We’ve spent a lot of time talking about the benefits of diversity and inclusion in the workplace, and usually that is in the context of characteristics we commonly associate with notions of diversity: race, religion, sex, ethnicity, etc. Recently, Robert D. Austin and Gary P. Pisano wrote an article for Harvard Business Review that looks at a rarely-studied form of diversity: “Neurodiversity as a Competitive Advantage.”
In the article, Austin and Pisano look at a growing trend in American business towards recognizing the potential contributions of those with various neurological conditions, such as autism, ADHD, social anxiety disorders and others.

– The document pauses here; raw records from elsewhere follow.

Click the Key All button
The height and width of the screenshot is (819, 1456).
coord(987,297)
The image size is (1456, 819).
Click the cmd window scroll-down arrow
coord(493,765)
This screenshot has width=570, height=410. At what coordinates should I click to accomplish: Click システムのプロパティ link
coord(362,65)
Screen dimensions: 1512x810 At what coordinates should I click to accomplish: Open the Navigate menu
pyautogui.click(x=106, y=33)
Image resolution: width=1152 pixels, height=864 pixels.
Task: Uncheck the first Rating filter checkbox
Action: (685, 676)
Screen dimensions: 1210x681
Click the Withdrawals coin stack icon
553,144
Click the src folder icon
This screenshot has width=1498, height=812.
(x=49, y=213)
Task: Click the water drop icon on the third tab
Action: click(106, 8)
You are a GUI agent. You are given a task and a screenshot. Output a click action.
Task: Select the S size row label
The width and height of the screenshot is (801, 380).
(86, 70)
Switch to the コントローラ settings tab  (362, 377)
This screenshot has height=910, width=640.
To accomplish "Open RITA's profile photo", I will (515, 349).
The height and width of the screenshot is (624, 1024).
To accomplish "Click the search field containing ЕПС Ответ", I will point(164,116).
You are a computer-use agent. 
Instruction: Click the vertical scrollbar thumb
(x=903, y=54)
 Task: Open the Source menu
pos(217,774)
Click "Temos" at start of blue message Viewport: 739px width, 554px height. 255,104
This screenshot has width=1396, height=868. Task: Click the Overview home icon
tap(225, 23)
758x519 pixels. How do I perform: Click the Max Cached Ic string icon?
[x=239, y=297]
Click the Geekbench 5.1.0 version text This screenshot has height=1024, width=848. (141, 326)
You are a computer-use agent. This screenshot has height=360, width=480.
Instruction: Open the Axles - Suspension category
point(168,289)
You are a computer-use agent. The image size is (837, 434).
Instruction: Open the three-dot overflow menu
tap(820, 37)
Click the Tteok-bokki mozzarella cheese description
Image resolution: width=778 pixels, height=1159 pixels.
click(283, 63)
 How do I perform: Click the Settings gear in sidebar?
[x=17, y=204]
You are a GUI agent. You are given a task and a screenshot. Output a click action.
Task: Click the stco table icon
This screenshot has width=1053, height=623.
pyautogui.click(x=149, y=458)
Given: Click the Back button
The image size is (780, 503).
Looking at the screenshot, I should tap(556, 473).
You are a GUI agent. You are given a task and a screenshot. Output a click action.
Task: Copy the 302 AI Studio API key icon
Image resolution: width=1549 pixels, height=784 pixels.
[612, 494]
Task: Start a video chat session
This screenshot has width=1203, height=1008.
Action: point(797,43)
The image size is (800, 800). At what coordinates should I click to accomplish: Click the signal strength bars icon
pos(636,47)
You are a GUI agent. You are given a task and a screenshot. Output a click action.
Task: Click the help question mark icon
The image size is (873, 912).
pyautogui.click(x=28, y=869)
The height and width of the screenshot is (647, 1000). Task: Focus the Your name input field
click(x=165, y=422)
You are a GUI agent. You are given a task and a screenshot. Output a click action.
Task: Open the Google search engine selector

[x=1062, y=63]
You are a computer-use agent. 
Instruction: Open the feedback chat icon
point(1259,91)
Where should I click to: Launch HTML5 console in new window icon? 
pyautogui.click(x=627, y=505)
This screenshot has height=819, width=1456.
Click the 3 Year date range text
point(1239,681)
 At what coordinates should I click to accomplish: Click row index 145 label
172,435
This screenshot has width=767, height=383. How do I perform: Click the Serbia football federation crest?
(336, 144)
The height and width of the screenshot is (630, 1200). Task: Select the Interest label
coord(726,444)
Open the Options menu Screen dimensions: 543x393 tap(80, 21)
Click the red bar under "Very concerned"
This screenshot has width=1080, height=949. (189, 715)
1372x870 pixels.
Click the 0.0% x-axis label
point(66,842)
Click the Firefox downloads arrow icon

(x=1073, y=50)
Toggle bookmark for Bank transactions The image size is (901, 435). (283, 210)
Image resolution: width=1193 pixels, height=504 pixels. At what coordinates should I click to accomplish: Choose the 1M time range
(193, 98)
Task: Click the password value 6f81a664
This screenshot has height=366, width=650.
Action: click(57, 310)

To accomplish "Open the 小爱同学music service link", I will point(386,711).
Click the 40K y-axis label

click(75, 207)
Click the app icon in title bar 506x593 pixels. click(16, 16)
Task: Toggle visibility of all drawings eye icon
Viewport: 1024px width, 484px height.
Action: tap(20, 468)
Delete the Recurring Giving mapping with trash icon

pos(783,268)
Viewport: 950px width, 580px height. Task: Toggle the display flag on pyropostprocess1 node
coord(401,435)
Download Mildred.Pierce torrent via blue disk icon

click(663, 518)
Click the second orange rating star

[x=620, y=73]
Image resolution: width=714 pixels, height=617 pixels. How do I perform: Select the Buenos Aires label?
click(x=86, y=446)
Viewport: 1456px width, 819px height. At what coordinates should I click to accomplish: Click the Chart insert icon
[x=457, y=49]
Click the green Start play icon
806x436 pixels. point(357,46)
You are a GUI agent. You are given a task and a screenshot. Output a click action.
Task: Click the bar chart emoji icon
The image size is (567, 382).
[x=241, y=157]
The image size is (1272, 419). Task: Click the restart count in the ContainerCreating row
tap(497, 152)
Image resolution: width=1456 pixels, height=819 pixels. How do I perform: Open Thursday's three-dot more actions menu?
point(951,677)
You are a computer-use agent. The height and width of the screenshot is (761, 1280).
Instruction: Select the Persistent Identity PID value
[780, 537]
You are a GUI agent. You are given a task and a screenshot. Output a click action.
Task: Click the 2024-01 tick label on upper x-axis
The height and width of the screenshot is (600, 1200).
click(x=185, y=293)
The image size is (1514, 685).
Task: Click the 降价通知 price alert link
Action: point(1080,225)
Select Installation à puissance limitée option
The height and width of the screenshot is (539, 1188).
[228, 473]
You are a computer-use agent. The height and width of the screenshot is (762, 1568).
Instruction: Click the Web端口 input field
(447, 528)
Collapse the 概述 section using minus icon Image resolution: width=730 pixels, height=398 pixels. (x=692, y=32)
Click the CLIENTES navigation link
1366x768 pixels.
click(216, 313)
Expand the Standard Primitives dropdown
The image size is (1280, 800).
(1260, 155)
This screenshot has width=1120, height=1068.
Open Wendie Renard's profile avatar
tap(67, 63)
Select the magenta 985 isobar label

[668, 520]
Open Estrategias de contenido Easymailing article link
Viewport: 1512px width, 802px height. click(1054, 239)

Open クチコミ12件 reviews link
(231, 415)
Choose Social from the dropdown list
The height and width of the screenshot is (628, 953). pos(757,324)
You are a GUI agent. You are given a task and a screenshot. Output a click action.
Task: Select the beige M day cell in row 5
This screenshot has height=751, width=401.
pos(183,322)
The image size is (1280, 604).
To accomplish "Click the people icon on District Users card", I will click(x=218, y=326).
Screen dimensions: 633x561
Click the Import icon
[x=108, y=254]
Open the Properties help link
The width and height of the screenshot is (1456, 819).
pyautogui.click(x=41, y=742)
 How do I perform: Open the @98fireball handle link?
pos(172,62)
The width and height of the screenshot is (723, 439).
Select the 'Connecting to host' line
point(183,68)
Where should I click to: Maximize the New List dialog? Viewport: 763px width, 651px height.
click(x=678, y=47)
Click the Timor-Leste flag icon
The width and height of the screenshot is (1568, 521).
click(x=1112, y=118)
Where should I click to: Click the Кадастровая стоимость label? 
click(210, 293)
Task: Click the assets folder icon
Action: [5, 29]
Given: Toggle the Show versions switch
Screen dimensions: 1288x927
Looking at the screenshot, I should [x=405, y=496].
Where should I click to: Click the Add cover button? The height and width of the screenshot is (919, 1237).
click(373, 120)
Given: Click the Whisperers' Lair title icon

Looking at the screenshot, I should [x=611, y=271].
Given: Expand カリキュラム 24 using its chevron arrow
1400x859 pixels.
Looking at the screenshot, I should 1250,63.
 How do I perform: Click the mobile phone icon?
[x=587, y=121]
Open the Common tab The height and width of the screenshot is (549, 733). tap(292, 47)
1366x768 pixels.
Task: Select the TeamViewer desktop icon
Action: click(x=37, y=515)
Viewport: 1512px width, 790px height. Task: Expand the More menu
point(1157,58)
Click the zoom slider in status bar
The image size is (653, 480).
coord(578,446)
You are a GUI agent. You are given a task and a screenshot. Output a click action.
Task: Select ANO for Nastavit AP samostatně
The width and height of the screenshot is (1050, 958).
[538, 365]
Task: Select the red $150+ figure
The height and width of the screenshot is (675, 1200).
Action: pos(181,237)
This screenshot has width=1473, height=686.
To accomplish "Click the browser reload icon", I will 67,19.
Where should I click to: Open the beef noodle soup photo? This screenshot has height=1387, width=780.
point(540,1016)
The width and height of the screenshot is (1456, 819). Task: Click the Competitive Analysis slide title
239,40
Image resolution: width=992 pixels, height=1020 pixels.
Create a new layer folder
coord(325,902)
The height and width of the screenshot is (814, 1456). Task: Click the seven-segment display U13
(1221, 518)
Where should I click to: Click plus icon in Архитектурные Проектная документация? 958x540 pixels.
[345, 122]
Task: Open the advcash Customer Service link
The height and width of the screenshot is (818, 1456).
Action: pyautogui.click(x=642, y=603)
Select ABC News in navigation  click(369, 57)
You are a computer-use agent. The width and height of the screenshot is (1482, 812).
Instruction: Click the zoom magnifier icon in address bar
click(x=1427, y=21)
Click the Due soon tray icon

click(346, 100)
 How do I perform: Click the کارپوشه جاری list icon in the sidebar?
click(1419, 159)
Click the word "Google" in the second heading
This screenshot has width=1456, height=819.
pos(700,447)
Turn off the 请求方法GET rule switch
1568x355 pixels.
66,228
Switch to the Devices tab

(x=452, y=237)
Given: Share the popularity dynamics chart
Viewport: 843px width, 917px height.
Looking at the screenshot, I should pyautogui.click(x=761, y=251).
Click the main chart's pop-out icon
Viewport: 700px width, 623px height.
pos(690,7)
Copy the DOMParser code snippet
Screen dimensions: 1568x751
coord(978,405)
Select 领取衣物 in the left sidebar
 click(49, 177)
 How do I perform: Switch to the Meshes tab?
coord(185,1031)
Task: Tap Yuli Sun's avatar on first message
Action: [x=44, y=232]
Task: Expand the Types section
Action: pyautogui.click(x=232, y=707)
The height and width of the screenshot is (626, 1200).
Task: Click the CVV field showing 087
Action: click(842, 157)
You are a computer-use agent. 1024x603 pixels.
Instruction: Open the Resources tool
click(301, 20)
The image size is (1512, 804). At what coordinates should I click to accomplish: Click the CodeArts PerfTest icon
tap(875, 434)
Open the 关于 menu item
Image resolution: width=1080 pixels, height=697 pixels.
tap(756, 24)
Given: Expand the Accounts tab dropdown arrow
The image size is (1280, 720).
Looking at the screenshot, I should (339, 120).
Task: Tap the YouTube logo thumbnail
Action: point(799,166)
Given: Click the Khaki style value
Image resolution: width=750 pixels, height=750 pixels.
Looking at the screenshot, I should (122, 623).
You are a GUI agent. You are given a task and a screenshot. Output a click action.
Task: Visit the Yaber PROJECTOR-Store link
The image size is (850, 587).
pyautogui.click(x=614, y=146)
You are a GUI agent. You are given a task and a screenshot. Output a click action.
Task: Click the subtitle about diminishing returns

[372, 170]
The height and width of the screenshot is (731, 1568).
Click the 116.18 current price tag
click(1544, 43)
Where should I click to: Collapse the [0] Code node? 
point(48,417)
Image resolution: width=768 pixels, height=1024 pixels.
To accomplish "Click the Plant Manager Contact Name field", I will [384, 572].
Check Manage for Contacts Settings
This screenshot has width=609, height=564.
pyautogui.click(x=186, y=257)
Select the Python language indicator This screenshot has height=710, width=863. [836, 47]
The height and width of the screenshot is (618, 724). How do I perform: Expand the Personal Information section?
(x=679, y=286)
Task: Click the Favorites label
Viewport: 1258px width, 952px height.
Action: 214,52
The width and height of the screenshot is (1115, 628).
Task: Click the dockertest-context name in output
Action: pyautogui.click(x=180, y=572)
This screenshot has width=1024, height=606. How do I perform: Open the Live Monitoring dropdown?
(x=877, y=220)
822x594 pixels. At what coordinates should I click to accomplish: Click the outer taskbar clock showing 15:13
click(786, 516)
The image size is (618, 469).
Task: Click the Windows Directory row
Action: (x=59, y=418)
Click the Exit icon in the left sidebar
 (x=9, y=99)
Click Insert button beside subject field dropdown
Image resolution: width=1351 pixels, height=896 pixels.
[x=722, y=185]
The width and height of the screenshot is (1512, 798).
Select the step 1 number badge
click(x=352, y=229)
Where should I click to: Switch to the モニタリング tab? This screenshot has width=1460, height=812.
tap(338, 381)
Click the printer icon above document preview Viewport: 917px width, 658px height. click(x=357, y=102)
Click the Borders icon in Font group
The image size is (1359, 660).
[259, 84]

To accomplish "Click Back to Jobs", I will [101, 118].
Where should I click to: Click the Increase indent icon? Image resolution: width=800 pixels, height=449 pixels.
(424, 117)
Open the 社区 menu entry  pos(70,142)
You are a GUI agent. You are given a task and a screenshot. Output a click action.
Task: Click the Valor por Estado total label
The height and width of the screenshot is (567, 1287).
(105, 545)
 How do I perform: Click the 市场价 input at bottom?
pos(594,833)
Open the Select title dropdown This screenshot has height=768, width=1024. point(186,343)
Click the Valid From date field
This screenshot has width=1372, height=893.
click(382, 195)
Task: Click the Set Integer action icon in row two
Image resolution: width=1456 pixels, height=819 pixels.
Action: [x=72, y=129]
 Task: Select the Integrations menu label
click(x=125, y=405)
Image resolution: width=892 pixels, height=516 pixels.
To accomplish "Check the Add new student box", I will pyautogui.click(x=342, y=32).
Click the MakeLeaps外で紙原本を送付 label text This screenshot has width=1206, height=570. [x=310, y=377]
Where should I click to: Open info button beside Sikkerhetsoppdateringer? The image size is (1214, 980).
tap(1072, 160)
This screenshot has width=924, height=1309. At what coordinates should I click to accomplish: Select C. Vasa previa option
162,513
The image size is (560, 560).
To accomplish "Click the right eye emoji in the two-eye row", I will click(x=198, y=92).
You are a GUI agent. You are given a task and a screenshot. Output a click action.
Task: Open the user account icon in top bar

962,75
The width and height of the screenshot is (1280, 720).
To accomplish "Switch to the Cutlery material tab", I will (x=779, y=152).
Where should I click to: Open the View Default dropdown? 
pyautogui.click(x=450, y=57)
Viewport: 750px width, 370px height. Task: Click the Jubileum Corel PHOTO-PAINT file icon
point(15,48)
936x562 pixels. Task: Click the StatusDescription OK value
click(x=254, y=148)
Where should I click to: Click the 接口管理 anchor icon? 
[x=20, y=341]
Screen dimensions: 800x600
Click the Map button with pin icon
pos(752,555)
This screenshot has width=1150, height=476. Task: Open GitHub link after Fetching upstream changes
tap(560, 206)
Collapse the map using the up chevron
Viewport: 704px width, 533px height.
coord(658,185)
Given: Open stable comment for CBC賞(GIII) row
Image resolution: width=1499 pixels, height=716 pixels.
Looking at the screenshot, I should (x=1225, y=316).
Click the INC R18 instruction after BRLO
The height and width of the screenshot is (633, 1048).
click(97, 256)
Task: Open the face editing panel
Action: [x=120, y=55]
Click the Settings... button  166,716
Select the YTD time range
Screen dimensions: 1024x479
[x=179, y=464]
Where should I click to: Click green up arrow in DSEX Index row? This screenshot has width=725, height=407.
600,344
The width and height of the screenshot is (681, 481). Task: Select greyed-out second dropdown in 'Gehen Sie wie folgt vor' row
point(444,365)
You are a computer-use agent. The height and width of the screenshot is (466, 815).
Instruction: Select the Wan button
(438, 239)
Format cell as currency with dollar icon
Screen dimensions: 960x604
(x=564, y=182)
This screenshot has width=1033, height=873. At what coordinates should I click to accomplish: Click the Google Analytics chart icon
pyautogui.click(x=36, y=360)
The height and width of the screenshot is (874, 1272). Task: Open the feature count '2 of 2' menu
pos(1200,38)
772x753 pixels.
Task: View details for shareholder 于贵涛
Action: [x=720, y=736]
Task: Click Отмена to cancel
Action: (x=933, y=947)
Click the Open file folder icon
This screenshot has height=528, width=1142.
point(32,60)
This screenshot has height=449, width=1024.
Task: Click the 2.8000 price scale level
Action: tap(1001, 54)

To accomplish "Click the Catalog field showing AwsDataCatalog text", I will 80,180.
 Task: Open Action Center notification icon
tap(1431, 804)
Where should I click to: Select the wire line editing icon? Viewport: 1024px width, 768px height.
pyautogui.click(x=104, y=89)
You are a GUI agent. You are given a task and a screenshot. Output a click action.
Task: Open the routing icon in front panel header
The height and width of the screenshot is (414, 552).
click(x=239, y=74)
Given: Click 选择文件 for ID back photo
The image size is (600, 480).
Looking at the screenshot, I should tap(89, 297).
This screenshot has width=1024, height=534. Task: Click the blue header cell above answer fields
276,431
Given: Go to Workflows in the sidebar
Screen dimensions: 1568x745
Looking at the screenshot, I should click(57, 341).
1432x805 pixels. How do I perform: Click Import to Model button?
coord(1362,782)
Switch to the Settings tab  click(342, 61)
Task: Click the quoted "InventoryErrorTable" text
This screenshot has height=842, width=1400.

They term this group “neurodiverse.”
Currently, the focus is primarily on autism, which is relatively prevalent; however, the authors note that this is changing. “The incidence of autism in the United States is now 1 in 42 among boys and 1 in 189 among girls, according to the Centers for Disease Control and Prevention,” the authors note. They also point out that, while most corporate programs have focused on autistic people, that focus is expanding to include those with other disorders such as dyslexia, ADHD and social anxiety disorders. They write: “Many people with these disorders have higher-than-average abilities; research shows that some conditions, including autism and dyslexia, can bestow special skills in pattern recognition, memory, or mathematics. Yet those affected often struggle to fit the profiles sought by prospective employers.”
The authors note that many well-known companies have taken steps through their HR processes to overcome some of the difficulties that neurodiverse people can have when attempting to navigate traditional recruitment and job application scenarios.
These companies see a real potential benefit in connecting with this group. That insight is a natural extension of the recognition that diversity can pay dividends to business. “Most managers are familiar with the advantages organizations can gain from diversity in the backgrounds, disciplinary training, gender, culture, and other individual qualities of employees,” Austin and Pisano write. “Benefits from neurodiversity are similar but more direct. Because neurodiverse people are wired differently from ‘neurotypical’ people, they may bring new perspectives to a company’s efforts to create or recognize value.”
This story provides an excellent example of the real-world business examples of encouraging diversity. We believe that diversity and inclusion are positive from a values standpoint, but we’re businesspeople. We recognize the very positive business impacts that diversity and inclusion can create for organizations. That includes diversity and inclusion among neurodiverse individuals. Have you taken any steps to evaluate opportunities you may have with this group? Be inclusive!